Patients suffering from diseases as varied as Type II diabetes, Alzheimer's, Parkinson's and dozens of lesser known maladies have one thing in common: they suffer from a large build up of amyloids, tissue that's created when millions upon millions of misfolded proteins stick together and form a mass that the body can't get rid of on its own.
Doctors don't yet understand whether amyloids cause disease or result from it, but the fact that they are present in very different diseases affecting millions of people points to the need for improved understanding of the basic processes of protein folding, one of the most complicated and least understood of all biological phenomena.
Research appearing in the Oct. 8 issue of the Journal of Molecular Biology, describes a new technique that may help scientists predict which proteins are prone to misfold and at what point the folding process is likely to break down. The research could support efforts to find the causes for diseases involving amyloids, and it could prove useful for researchers studying proteins involved in even more prevalent diseases like cancer and heart disease.

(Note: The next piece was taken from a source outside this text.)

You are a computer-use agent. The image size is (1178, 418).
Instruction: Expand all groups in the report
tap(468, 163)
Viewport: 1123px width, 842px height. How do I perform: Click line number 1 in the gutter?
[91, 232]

“We know now that most diseases involve proteins going wrong in one of two ways,” said lead researcher Cecilia Clementi, assistant professor of chemistry at Rice University. “In the first, proteins don't function correctly because they fold into the wrong shape. This is something we see in sickle-cell anemia, for instance, because of genetic flaws that cause the amino acid sequence to be incorrectly synthesized.

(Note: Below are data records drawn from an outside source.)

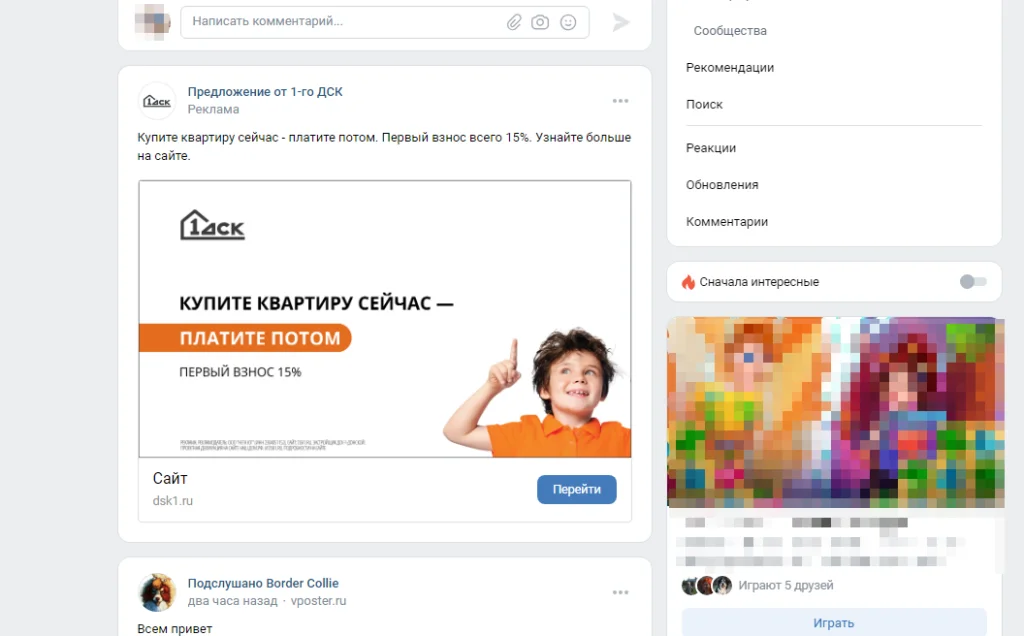Image resolution: width=1024 pixels, height=636 pixels.
Task: Send comment with the arrow icon
Action: click(620, 22)
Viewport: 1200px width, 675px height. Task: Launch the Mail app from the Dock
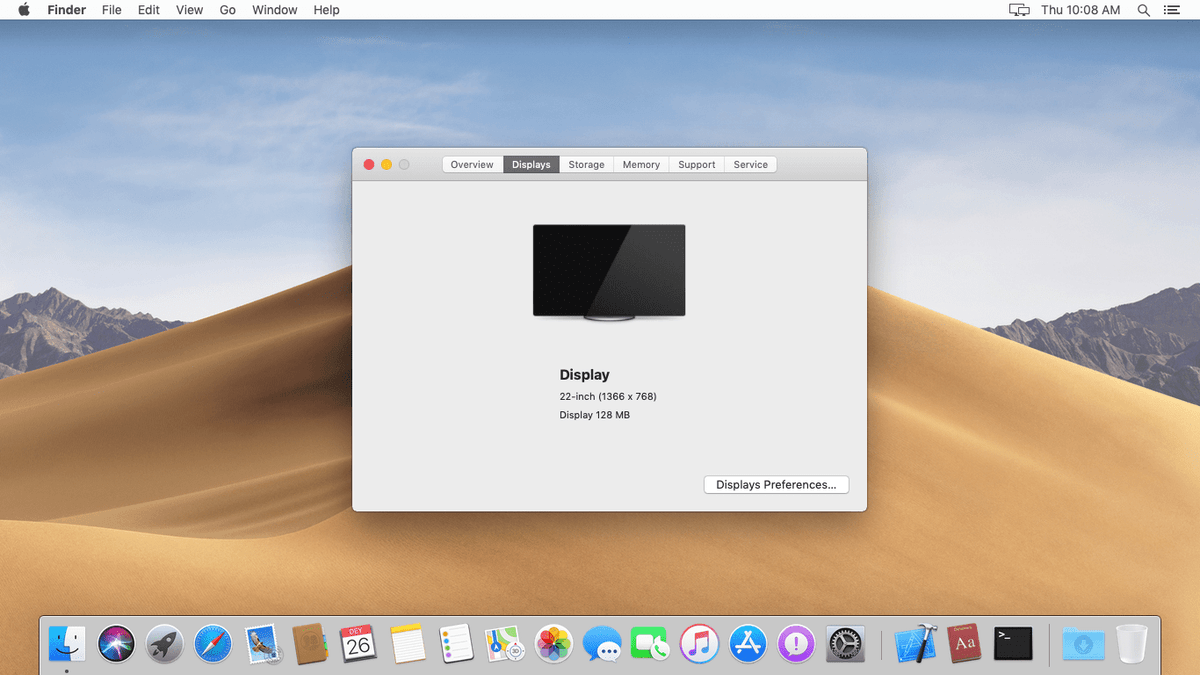pos(261,644)
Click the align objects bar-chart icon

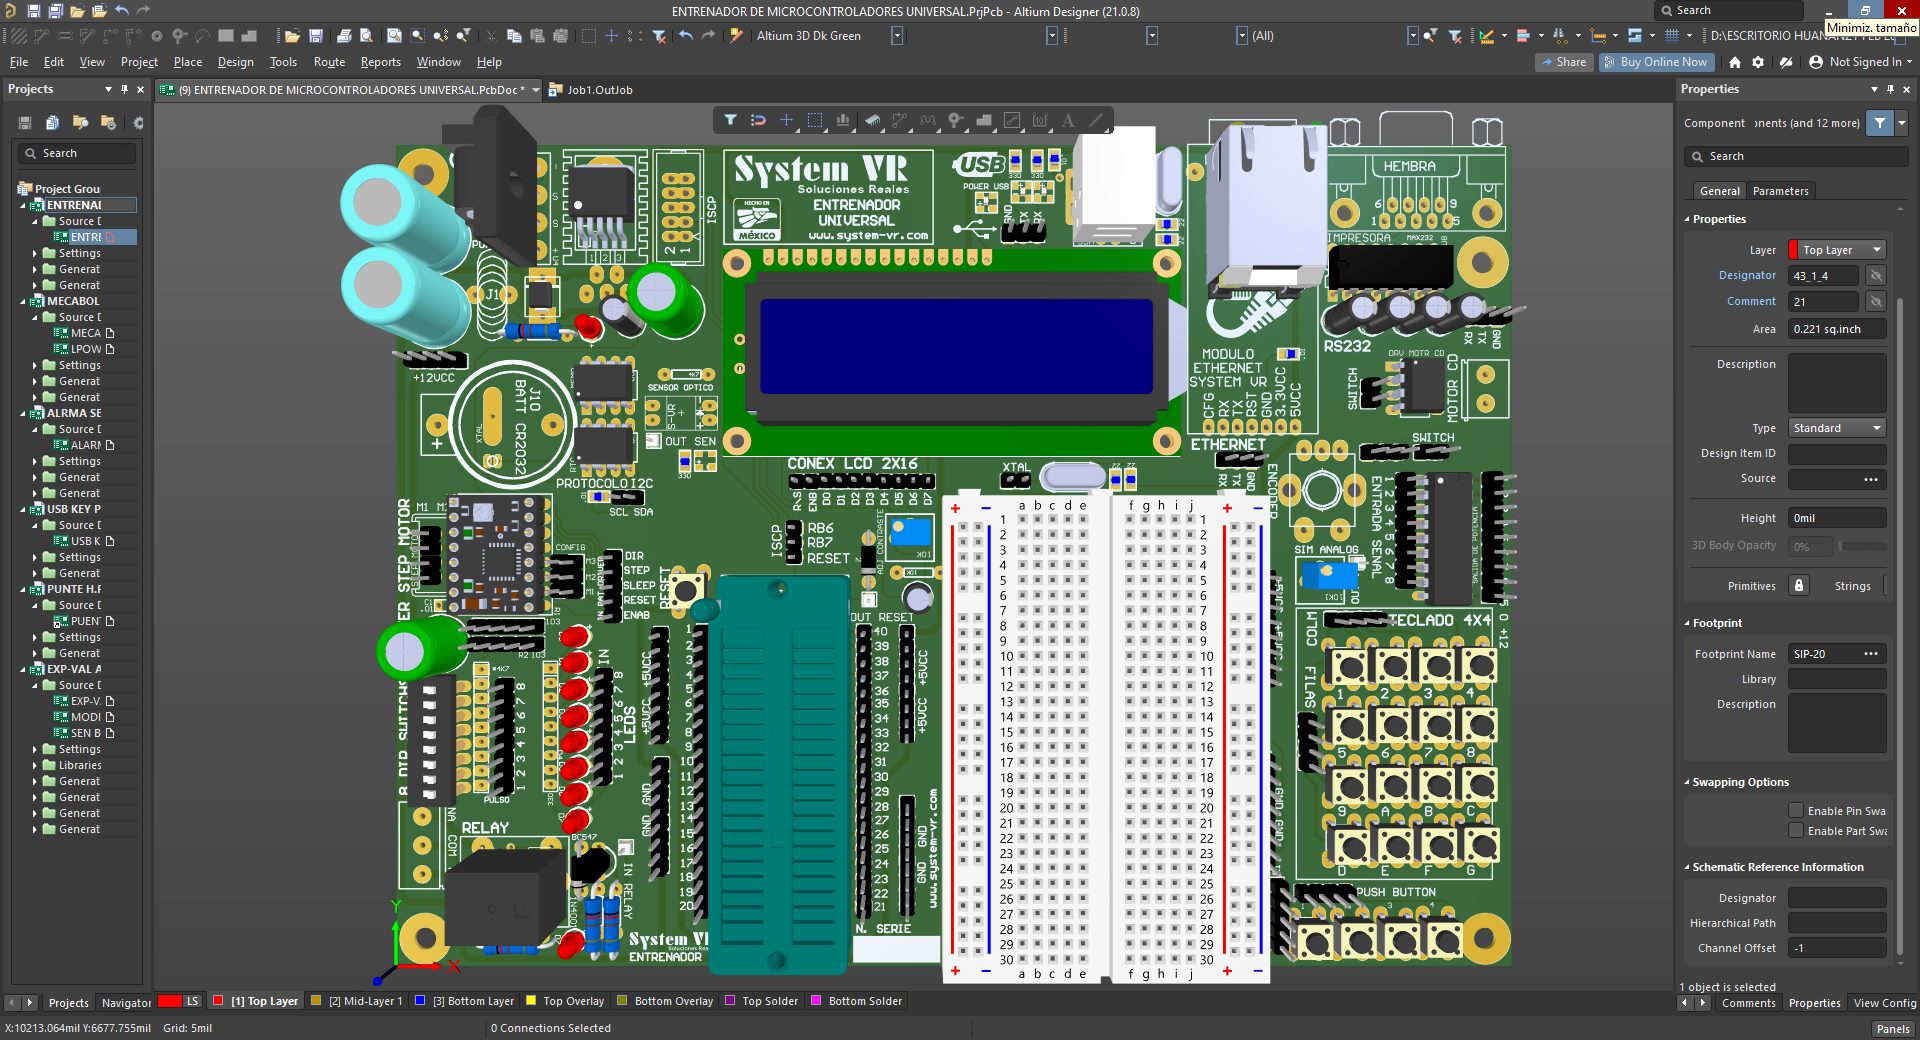(x=843, y=121)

“The second way proteins go wrong is by not folding at all, which is what we find in diseases involving amyloids. In these situations, the misfolded proteins assemble together into macroscopic aggregates.”
All the basic functions of life are carried out by proteins, and the DNA in each of our cells contains the blueprints for all the proteins we need. Every protein has a characteristic shape, and it folds itself into that shape very soon — generally in less than a second — after it is made. To carry out their tasks, proteins interact with one another, bind with some molecules, cleave others into pieces and fuse other molecules together.
Since the function of a protein is often based upon specific chemical interactions — enzymes, for instance, are proteins that make or disrupt chemical bonds in other molecules — individual atoms of a protein must be aligned just so if they are to function properly. Consequently, there is a direct relationship between a protein's shape and its function.
The study of amyloids is complicated by the fact that the shape of very few proteins is known, the mechanics of protein folding are a mystery, and protein folding is incredibly complex; even the fastest supercomputer in the world would take decades to simulate all of the chemical interactions that take place when a single protein folds itself into its characteristic shape.
Despite this mystery and complexity, Clementi and colleagues believe they are creating a statistical method that will help scientists predict which proteins are prone to misfold.